Howard’s wife, Dolly, told me that the stick – hardly prehistoric — once belonged to her grandfather. She’s very matter-of-fact about such things, and shrugged when I asked if he had carved it, and when. All she knew was that it had been in her house for years, and when Howard needed a walking stick, it served him well.

Dolly was in her early 80s. Her grandfather was probably born around 1850, might have reached for a walking stick at about the turn of the century. Was the stick new when its rounded top first came to his palm, or did he acquire it from an elderly relative?

Thy rod and thy staff, they comfort me.

I’ve been for years an aficionada of the companionable staff, striking out for woodsy walks as a child with one of my father’s tomato stakes in hand. Later I became an admirer of the stout sticks for sale in souvenir shops, but their absurd price tags put me off.

I’d rather pick up a fallen branch when the path underfoot turns uneven, or do without, muttering and grasping Dave’s arm for assistance.

In Bavaria I came across a bin of small dark canes priced remarkably low and ideal for our treks on Alpine paths. For 10 D-Marks, around $6 then, I had exactly what I needed to help pull myself up grades and stabilize myself on descents. I could even decorate it with the small pressed-metal emblems that announced completion of specific hikes.

My Mittenwald cane was somehow left home when we went to Alaska and the Canadian Rockies in the summer of 1997, so again I scouted the racks of hand-carved staves in the shops. Wondrous they were, with the wizened faces of old spirits seeming to emerge from the soul of the wood itself, or adorned with feathers and beads, or simply polished with a glossy wax.

But prices were still outrageous and I resolved to march on unaided by the reassuring contact of hand on staff and staff firm against the earth. And that’s how my walking stick found me.

We were visiting Mendenhall Glacier, just north of our daughter’s home in Juneau, when we noticed that the U.S. Forest Service, custodian of that natural splendor, was clearing alder thickets near the interpretive center. The bent trunks of the slender trees, considered scrub in the far north, lay helter-skelter along the sometimes uneven path.

They were already cut and were of no use to anyone except, perhaps, connoisseurs of alder-smoked salmon. I chose the straightest 40-inch staff I could find and Dave cut it with his trusty Swiss army saw blade.

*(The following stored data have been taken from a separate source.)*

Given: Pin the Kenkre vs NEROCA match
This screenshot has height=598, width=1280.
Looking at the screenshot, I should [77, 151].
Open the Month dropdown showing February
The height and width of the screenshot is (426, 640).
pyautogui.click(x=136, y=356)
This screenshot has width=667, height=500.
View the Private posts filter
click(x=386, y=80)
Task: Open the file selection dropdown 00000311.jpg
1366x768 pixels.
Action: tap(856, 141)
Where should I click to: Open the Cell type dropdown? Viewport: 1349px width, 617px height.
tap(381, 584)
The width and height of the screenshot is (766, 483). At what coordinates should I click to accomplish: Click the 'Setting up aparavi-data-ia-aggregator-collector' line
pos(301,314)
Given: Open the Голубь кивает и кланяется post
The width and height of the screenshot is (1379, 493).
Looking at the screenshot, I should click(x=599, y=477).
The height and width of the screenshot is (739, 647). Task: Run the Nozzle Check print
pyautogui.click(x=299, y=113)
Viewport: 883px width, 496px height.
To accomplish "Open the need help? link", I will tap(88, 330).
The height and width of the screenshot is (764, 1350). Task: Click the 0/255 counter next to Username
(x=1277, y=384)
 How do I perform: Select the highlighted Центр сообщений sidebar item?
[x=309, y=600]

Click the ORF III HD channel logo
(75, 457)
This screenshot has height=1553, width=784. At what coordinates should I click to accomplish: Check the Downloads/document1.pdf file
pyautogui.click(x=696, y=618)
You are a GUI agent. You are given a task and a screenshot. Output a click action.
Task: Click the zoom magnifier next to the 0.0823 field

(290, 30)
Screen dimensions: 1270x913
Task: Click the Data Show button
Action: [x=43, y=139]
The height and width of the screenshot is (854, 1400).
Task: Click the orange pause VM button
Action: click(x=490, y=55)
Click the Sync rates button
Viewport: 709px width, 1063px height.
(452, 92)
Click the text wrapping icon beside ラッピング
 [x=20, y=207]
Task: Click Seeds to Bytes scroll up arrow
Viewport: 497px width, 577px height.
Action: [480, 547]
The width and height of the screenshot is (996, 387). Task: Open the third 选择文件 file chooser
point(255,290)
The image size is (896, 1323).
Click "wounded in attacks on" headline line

For the next several days, I amused myself peeling off the loose gray-and-brown mottled bark and sanding the edges of it, as well as the knots where I cut off small branches. The top is beveled slightly, the rich yellow wood there smooth to the hand.

The stick has a slight bow to it, and in my grip turns naturally so that the end that strikes the ground reaches eagerly forward. As we traveled, I accumulated a few trinkets: wooden beads, a tiny deerskin pouch, a piece of clear white shell. Strung on leather thongs, with a loop to slip over my wrist, they make a pleasing clatter as I walk.

The stick is every bit as fine as any I’ve seen in a gift shop, and cost almost nothing. It has saved me several times when loose gravel rolled underfoot, has helped pull me up steep embankments, and gives me a wonderful confidence when walking on boulders or soft sand.

Now my demon requires I carry either the little cane or the staff occasionally. When muscles were in spasm recently, that staff made walking possible. I read somewhere that using one can increase walking efficiency as much as 30 percent, actually taking that much weight off the legs on each stride.

On the flat, my staff swings in an easy rhythm: a-thud, step, step, step, a-thud, step, step, step. Not acceptable to my walking mates on Peachtree City’s paved cart paths – where thud becomes THUNK – it is perfect for dirt byways and high grasses. Its length becomes a pointer, or allows probing for an unseen snake that might be offended should my foot find him first.

A friendly companion and connection to the earth, our sticks are, and a comfort on life’s often uncertain road.